WHAT YOU WILL DO
Could you output the lines of the records as a numbered list, starting at the beginning of the records and ending at the line containing "at that location.", with both ends included, blank lines omitted, and pictures left out?
---------- PROVIDED RECORDS
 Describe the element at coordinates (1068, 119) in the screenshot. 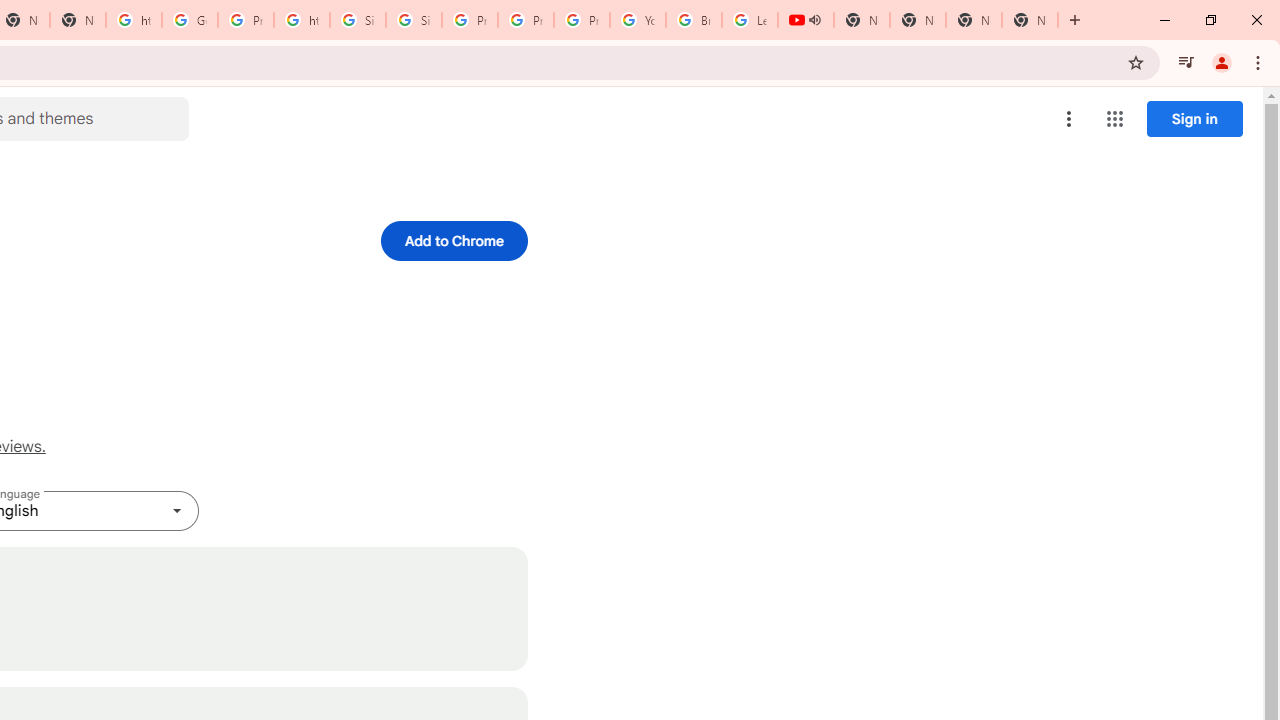

I see `'More options menu'` at that location.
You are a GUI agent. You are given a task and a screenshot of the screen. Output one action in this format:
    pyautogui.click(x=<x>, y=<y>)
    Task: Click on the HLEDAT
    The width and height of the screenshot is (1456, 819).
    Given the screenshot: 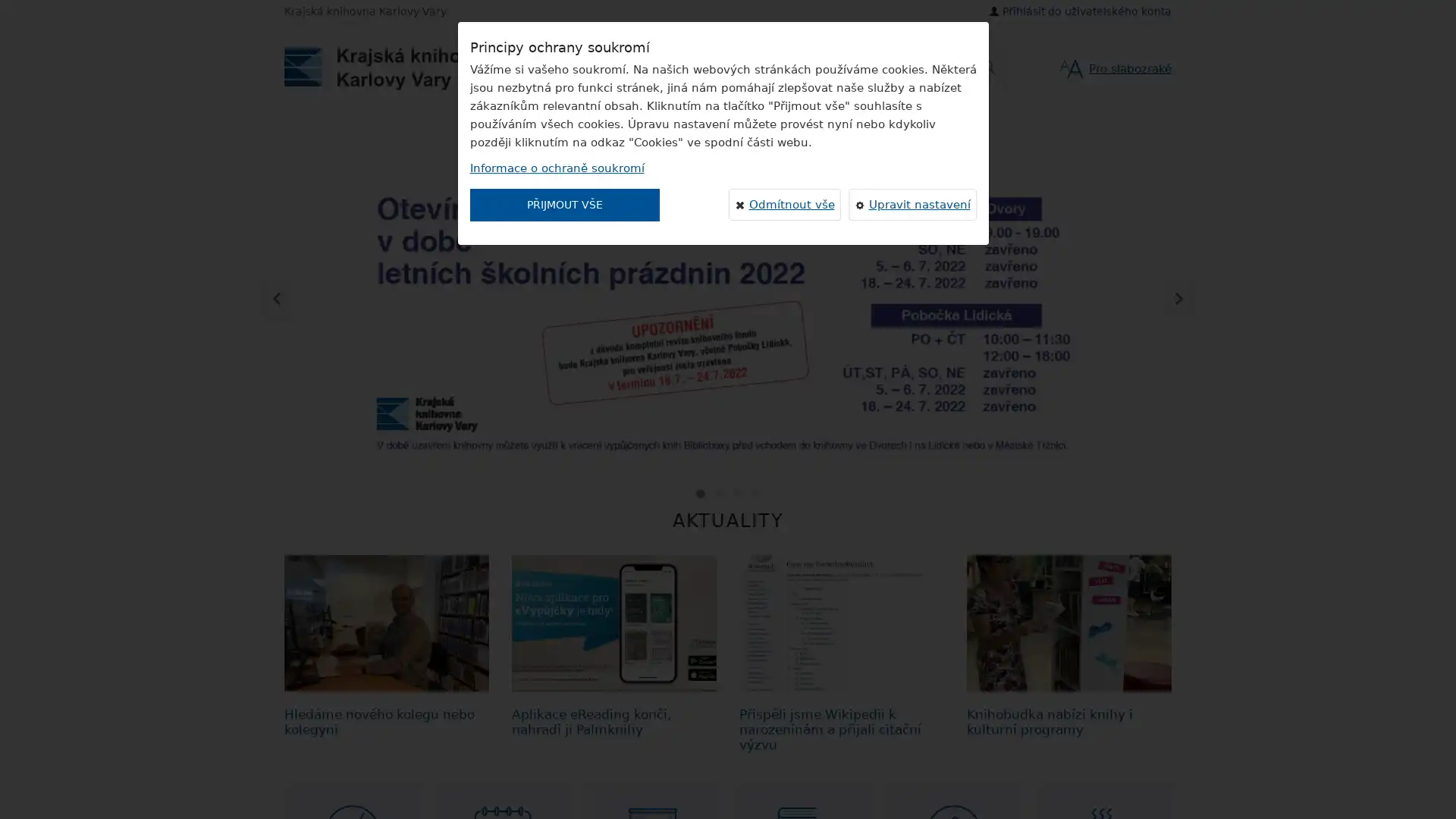 What is the action you would take?
    pyautogui.click(x=986, y=67)
    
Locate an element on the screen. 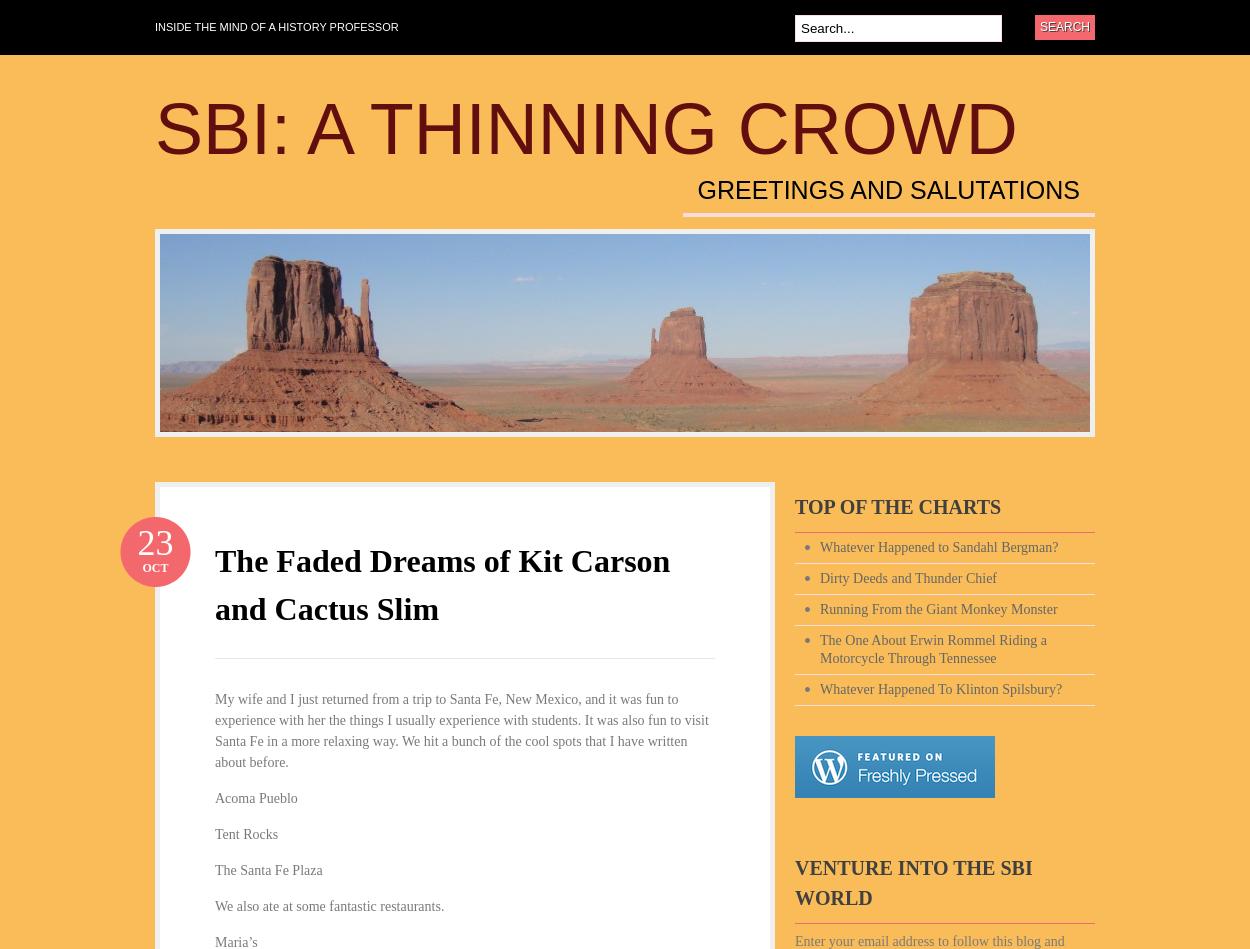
--------------------
RESPONSE TO THIS TASK
1.  Describe the element at coordinates (1068, 119) in the screenshot. 
2. I see `'More options menu'` at that location.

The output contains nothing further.